AWSensors, de la facultad a la empresa

La brecha que separa investigación académica y empresa, mundos paralelos que deberían estar condenados a entenderse, aún sigue siendo kilométrica en nuestro país. Propuestas como la de AWSensors pretenden propiciar el gran salto. Esta firma tuvo su embrión en la Universidad Politécnica de Valencia y ahora exporta su tecnología patentada de equipos de laboratorio a países de tres continentes… pero apenas tiene negocio aún en España.

Prácticamente todos los equipos que hemos vendido son al extranjero. En España muy poco. Es cierto que el mercado es internacional y la gente que está investigando en las tecnologías que ofrecemos son fundamentalmente extranjeros.

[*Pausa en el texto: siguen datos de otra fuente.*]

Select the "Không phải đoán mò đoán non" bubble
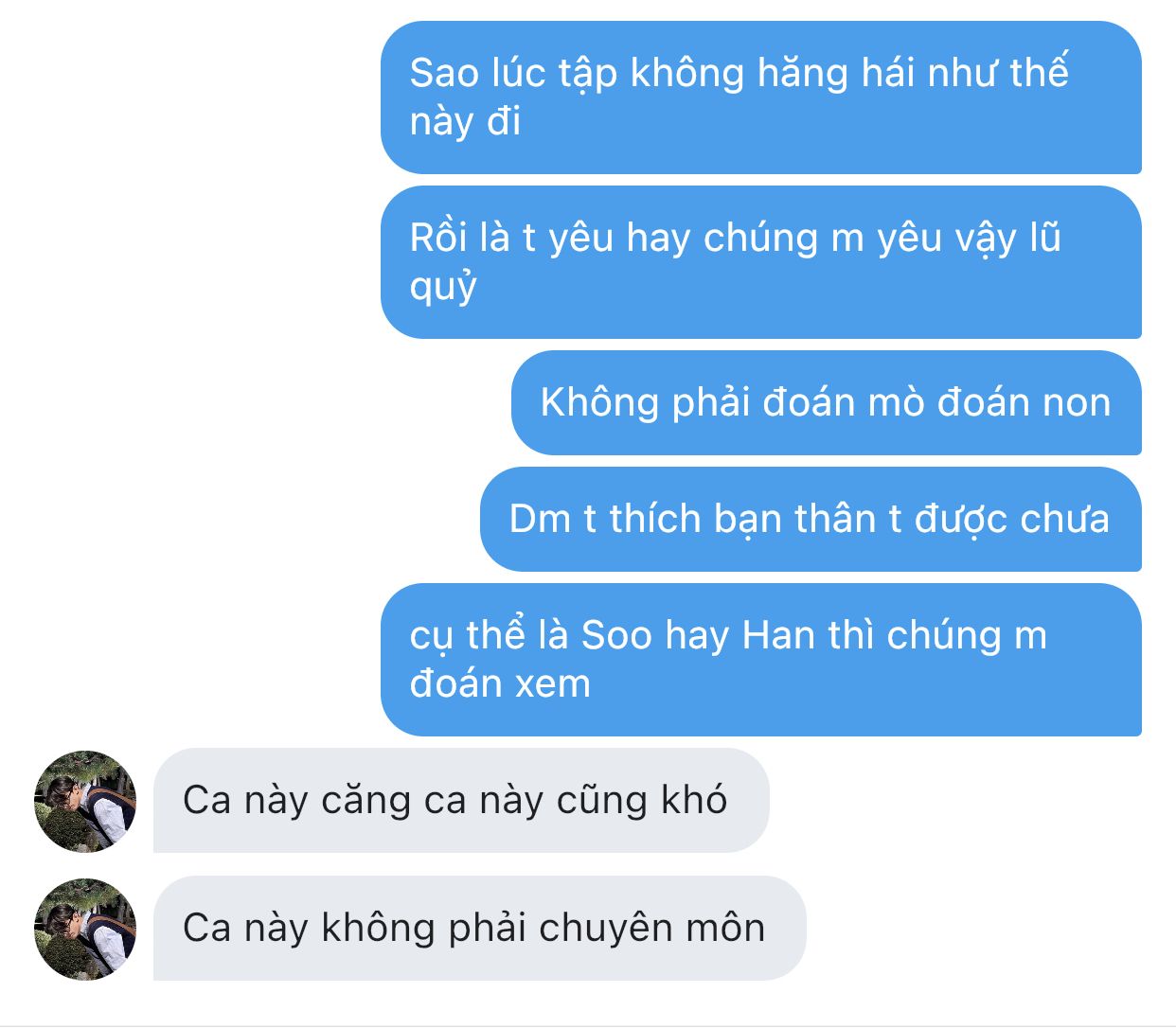 pos(827,403)
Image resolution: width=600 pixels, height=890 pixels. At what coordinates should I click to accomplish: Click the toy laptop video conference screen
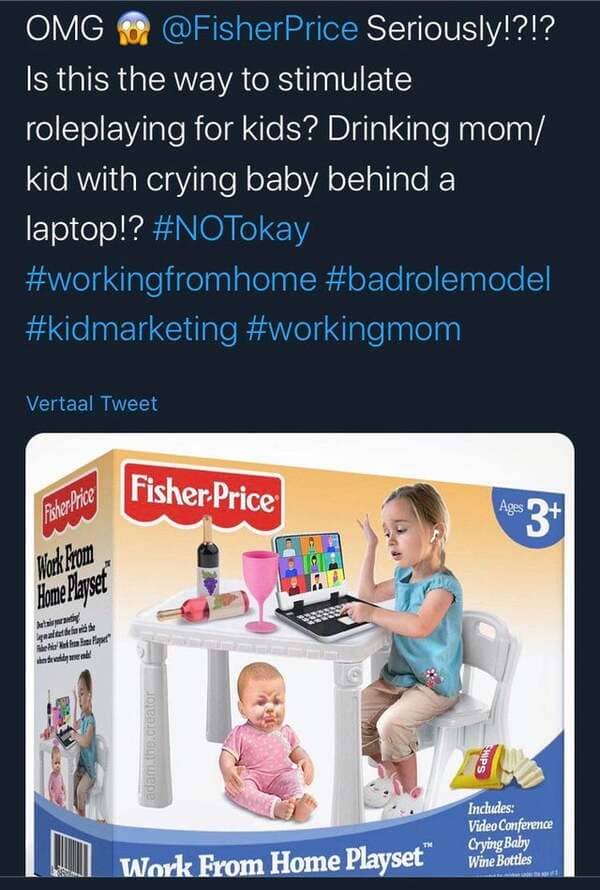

Pero la situación aquí tampoco facilita la compra de tecnología. Cada vez hay menos dinero para inventariable en los proyectos y no es posible comprar nuevo equipamiento, explica el catedrático de Ingeniería Electrónica, Antonio Arnau, fundador de la firma.

La tecnología de AWSensors es fruto de más de un cuarto de siglo de investigación con sensores acústicos que se basan en resonadores piezoeléctricos.

Son parecidos a los que se utilizan en los relojes como patrones de frecuencia para fijar la hora de manera muy precisa. Esos sensores nosotros los utilizamos para otro tipo de aplicaciones, básicamente para detección molecular, porque con la variación de frecuencias que son capaces de captar puedes medir interacciones a nivel casi atómico, explica el profesor Arnau.

Una tecnología que tiene aplicaciones evidentes en el campo de la salud pero también en muchos otros ámbitos. “Podemos determinar por ejemplo si hay un pesticida en un zumo de fruta, si la pintura que va a ser utilizada en barcos será lo suficientemente resistente, etc” detalla Arnau. Unos de los proyectos más llamativos de la firma es el desarrollo de esta tecnología para conseguir la detección temprana del cáncer colorrectal, primer paso que permitiría ampliar su aplicación a otros biomarcadores, como los de prevención del riesgo cardíaco. Ese es el ambicioso futuro, pero el presente está vinculado al mercado de la investigación, tanto académica como dentro de la industria. “Tenemos más de 20 plataformas que están siendo utilizadas por los laboratorios más prestigiosos, como el Science Center de Cambridge, la Nanyang Technological University de Singapur o la Northwestern University, y por empresas como Dow Chemical, en EEUU, explicar Arnau.

AWSensors sólo lleva dos años reales de funcionamiento y ya factura por encima de los 100 mil euros y emplea 11 personas. No podemos crecer al ritmo de una startup. “Esto es distinto. Nosotros tenemos que desarrollar la electrónica, elaborar los diseños y fabricar los equipos. Cubrimos muchos aspectos multidisciplinares que exigen alta cualificación e infraestructuras que son costosas y precisan de unos recursos económicos mínimos para aguantar hasta que te consolidas” explica el profesor.

Sobre el abismo que separa universidad y empresa, el fundador de AWSensors cree que desde las instituciones académicas se están poniendo todos los  medios y ha habido una evolución positiva en los últimos 10 años.

“Cada vez hay más investigadores que desarrollan sus trabajos y los transfieren a la sociedad. Pero no sólo es un cuestión institucional, es también de entorno: faltan inversores locales que conozcan el mercado tecnológico”.

Precisamente uno de los socios de AWSensors, B-Able, estará presente la próxima semana en el Foro Transfiere, la gran cita nacional sobre I+D+i, para explicar los avances en la transferencia  al mercado de tecnologías innovadoras.